■ Data supplied:
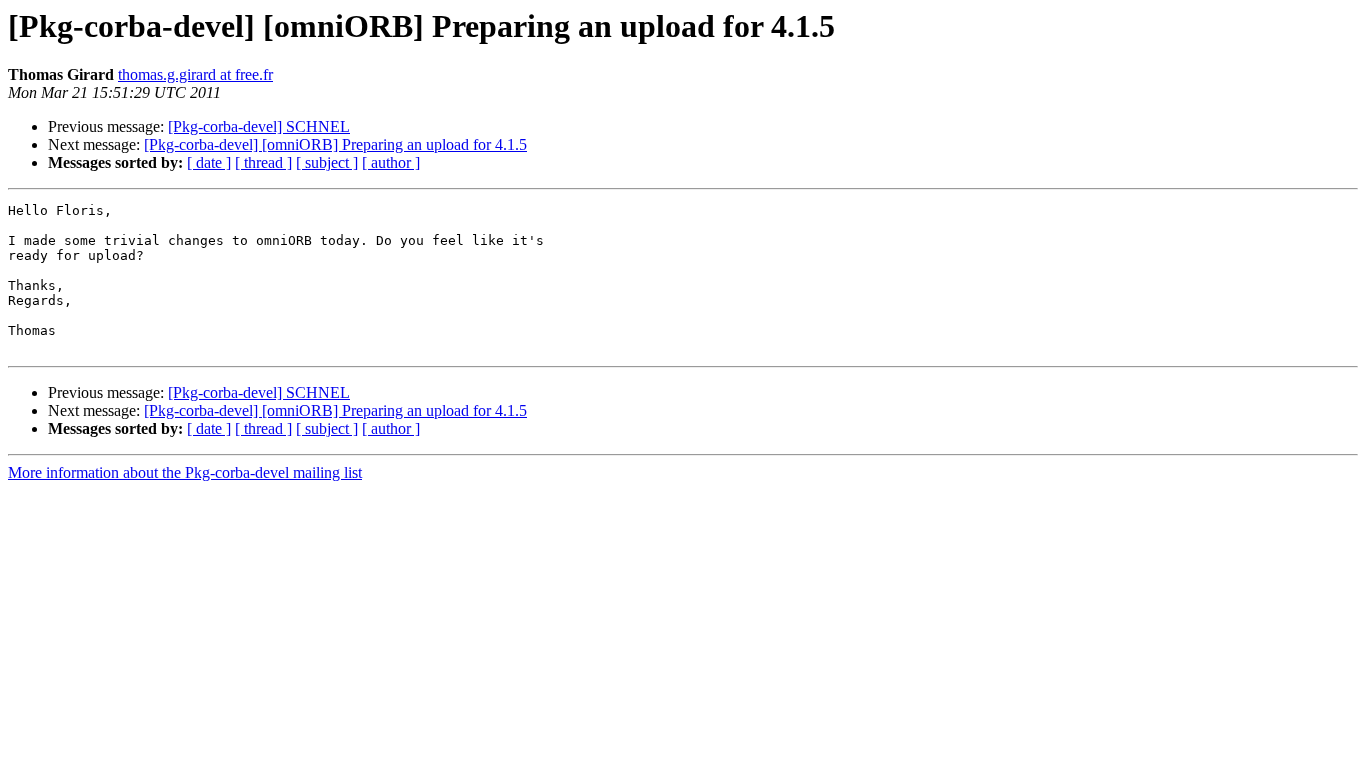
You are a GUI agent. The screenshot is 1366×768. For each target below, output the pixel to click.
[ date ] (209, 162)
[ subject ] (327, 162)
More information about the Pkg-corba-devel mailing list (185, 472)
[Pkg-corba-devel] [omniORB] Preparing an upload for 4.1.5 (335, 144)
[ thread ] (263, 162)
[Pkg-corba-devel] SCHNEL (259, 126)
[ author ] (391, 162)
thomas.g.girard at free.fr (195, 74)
==
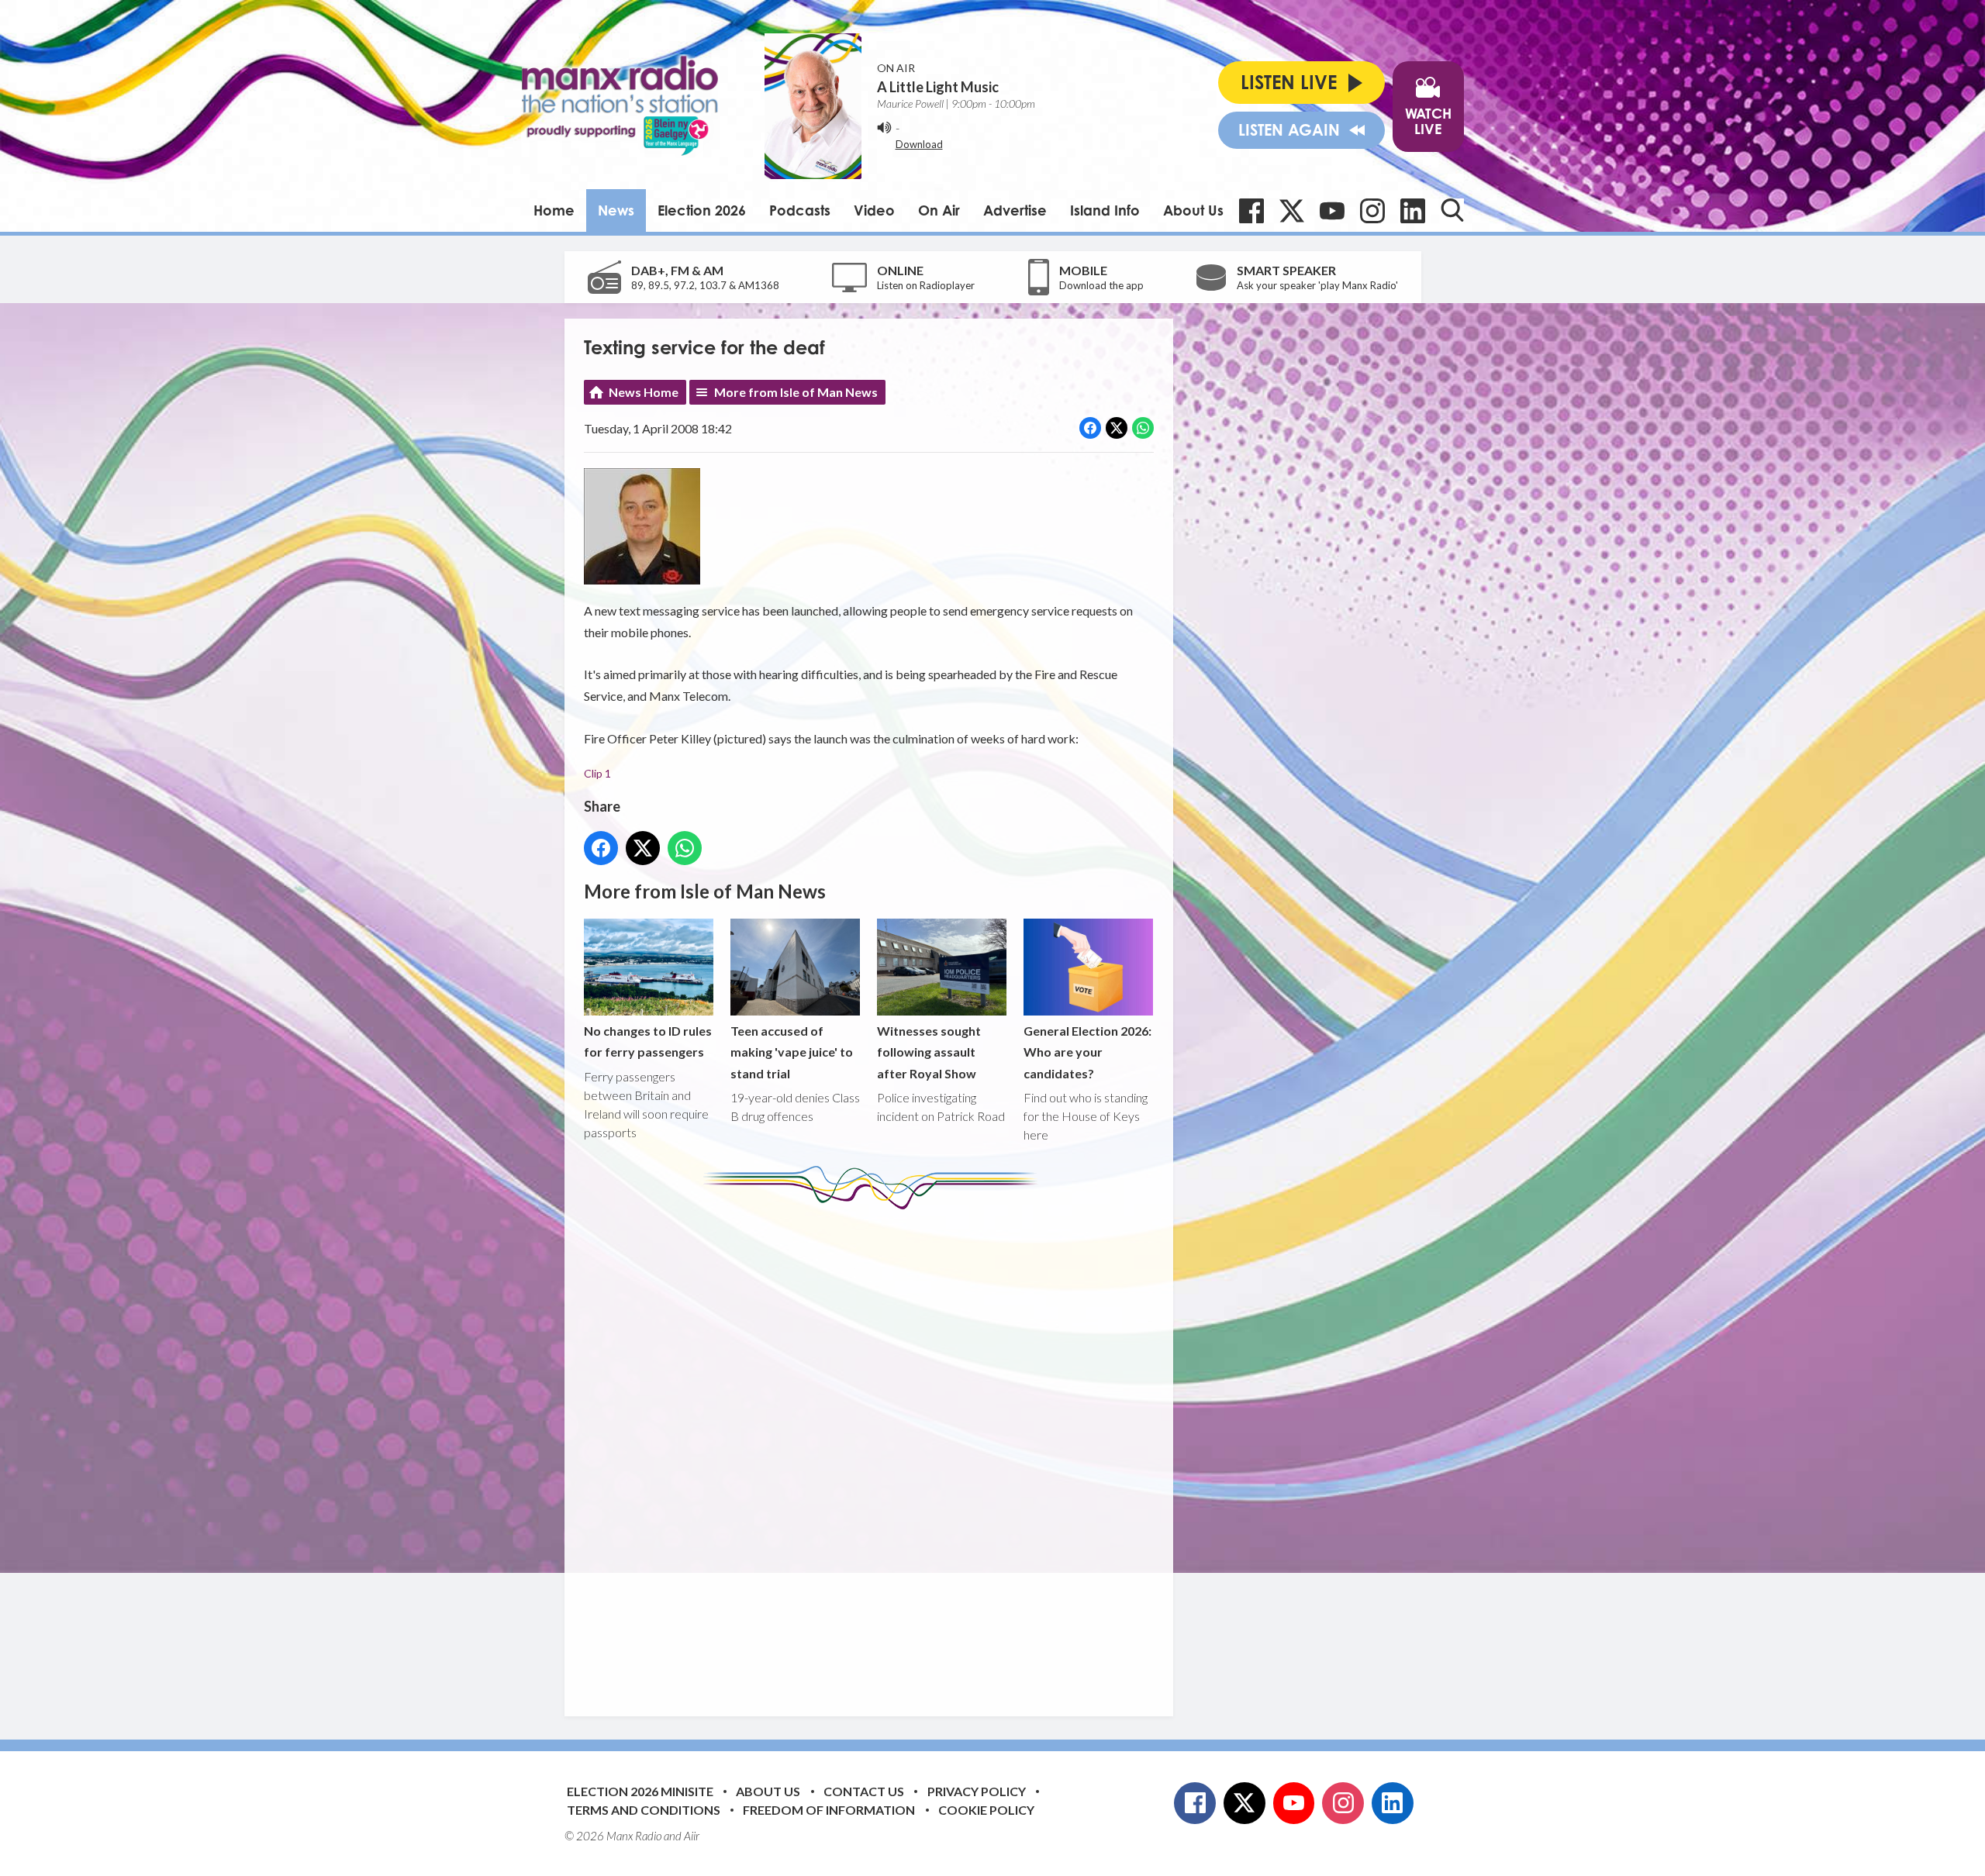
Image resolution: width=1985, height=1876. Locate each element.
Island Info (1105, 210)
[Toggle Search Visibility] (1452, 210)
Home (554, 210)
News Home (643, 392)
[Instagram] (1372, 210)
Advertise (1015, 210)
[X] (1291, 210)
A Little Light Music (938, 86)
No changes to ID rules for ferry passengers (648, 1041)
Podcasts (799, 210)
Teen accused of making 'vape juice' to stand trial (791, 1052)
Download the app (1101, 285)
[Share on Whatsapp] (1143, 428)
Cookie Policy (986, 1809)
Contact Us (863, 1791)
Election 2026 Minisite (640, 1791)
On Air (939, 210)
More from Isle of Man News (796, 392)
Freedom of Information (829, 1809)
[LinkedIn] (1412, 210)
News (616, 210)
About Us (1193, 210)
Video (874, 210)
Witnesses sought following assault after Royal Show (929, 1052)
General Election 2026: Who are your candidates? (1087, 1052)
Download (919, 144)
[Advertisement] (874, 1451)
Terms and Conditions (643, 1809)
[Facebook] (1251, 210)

■ Instructions to follow:
Extract exactly and only the lines above from the line containing "Contact Us (863, 1791)" through the line containing "[Facebook] (1251, 210)", both end lines included.

■ Answer to this task:
Contact Us (863, 1791)
Election 2026 Minisite (640, 1791)
On Air (939, 210)
More from Isle of Man News (796, 392)
Freedom of Information (829, 1809)
[LinkedIn] (1412, 210)
News (616, 210)
About Us (1193, 210)
Video (874, 210)
Witnesses sought following assault after Royal Show (929, 1052)
General Election 2026: Who are your candidates? (1087, 1052)
Download (919, 144)
[Advertisement] (874, 1451)
Terms and Conditions (643, 1809)
[Facebook] (1251, 210)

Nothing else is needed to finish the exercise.